* ЗАДАНИЕ A
Изложите отрывок о полковом медицинском пункте в двух предложениях.
* ЗАДАНИЕ B
Напишите продолжение отрывка о полковом медицинском пункте, начиная сразу после его последнего предложения.

Утром на старой, дребезжащей санитарной машине без рессор начсандив повез нас в санчасти полков, которые размещались на расстоянии 700–800 м друг от друга. Полковой медицинский пункт, куда меня привезли, располагался в лесу на поляне, где рос небольшой кустарник и стояли единичные березы. Было несколько землянок, жердями огорожена территория походной кухни и землянка повара и развернута одна палатка медпункта, в которой справа простынями отделена перевязочная; слева от входа в палатку лежали носилки, в центре помещалась железная печка. В палатке находились несколько человек бойцов — легкораненых и больных. Врачи полка, их было трое, встретили меня хорошо, доброжелательно. Начальником санслужбы или старшим врачом полка был тридцатилетний мужчина с большой головой, улыбчивыми зелеными глазами и удивительно маленькими кистями рук. От всей его фигуры исходила доброта, уверенность в себе, спокойствие, и мне он показался очень симпатичным, хотя и некрасивым, к тому же он до войны окончил тот же Горьковский мединститут. Командиром санитарной роты был высокий, красивый юноша, блондин с ямочкой на выдающемся вперед подбородке, с серыми глазами и длинными загнутыми ресницами. При разговоре он широко открывал рот, растягивал слова. Коренной москвич, он неоднократно снимался на «Мосфильме» в массовых сценах, был буквально начинен юмором, хорошо, по-доброму подшучивал над всеми, копировал походки, имитировал речь. В его присутствии было всем хорошо. Мой коллега — младший врач полка (у меня была такая же должность) — Андрей Тимофеев был маленьким, полненьким, с розовыми щеками; он только что прибыл в полк из военной академии, говорил мало, отрывисто, имел привычку держать левую руку на портупее, вид у него был важный. В санроте было две девушки: Н.М., которая была в полку с начала войны, к моему приезду уже была награждена медалью «За отвагу», ходила с автоматом, и фельдшер Тамара — жена какого-то штабного начальника, она исчезала из санчасти часто и иногда надолго, о чем никто особенно не сожалел, так как Тамара не отличалась ни аккуратностью, ни деловитостью. Начальник по этому поводу неоднократно говорил: «Хоть бы ее от нас откомандировали».

* ЗАПИСИ ДАННЫХ
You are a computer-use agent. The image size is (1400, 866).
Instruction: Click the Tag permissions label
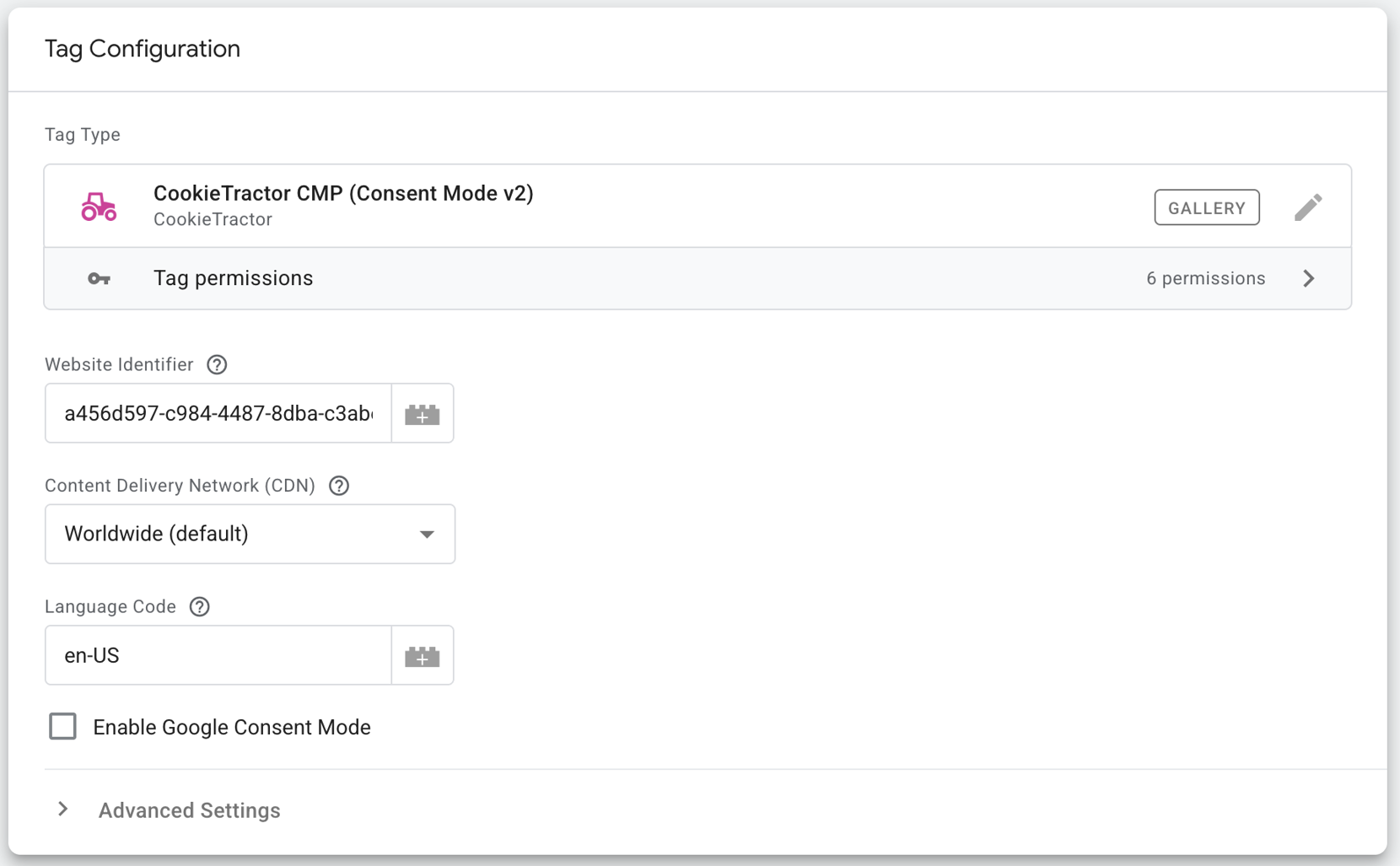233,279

* * *

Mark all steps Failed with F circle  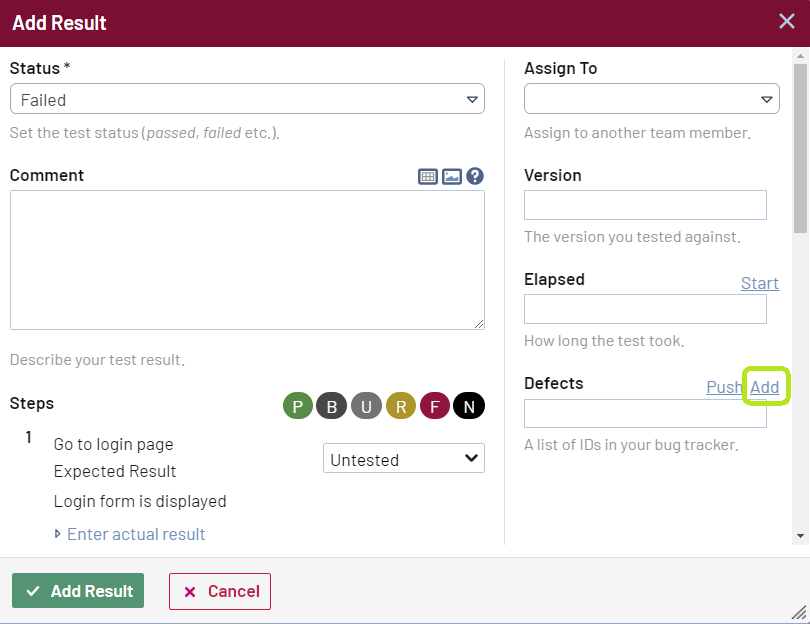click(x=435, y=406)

* ПИСЬМЕННЫЙ ОТВЕТ A
Утром начсандив повез прибывших по санчастям полков, и полковой медпункт располагался в лесу на поляне, где были землянки, огороженная походная кухня и палатка с перевязочной, в которой находились легкораненые и больные бойцы. Персонал встретил доброжелательно: там служили добрый и спокойный старший врач, остроумный москвич, командовавший санротой, важный младший врач Андрей Тимофеев, награжденная медалью «За отвагу» Н.М. и неаккуратная фельдшер Тамара, которую начальник не раз хотел видеть откомандированной.

* ПИСЬМЕННЫЙ ОТВЕТ B
В командирской врачебной землянке мне плащ-палаткой отгородили спальное место и предупредили, чтобы я не вздумала раздеться или разуться на ночь, поскольку всегда существует вероятность, что придется внезапно драпать, хотя дивизия стояла в обороне. С моим появлением у врачей начался буквально аврал чистоты. Врачи наперебой обращались к санитару-ординарцу Ершову с просьбой принести зубную щетку, мыло, чистый подворотничок. Потом Ершов неоднократно говорил мне: «Докторша, ты нас облагородила, до тебя мы по неделям иногда не умывались».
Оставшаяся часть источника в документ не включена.